### Given request
In the records below, change "Image resolution" to "Screen size" and reproduce every line with nothing else altered.

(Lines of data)
···
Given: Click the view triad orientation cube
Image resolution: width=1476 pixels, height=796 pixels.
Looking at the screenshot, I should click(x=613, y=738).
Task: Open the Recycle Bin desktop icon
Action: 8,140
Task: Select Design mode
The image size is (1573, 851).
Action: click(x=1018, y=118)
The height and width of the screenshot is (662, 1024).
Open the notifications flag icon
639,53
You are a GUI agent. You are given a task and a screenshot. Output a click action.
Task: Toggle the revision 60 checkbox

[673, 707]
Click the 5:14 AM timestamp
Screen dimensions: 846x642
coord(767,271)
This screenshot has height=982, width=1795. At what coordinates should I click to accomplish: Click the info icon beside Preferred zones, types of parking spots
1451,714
···
### Full output
Given: Click the view triad orientation cube
Screen size: width=1476 pixels, height=796 pixels.
Looking at the screenshot, I should click(x=613, y=738).
Task: Open the Recycle Bin desktop icon
Action: 8,140
Task: Select Design mode
The image size is (1573, 851).
Action: click(x=1018, y=118)
The height and width of the screenshot is (662, 1024).
Open the notifications flag icon
639,53
You are a GUI agent. You are given a task and a screenshot. Output a click action.
Task: Toggle the revision 60 checkbox

[673, 707]
Click the 5:14 AM timestamp
Screen dimensions: 846x642
coord(767,271)
This screenshot has height=982, width=1795. At what coordinates should I click to accomplish: Click the info icon beside Preferred zones, types of parking spots
1451,714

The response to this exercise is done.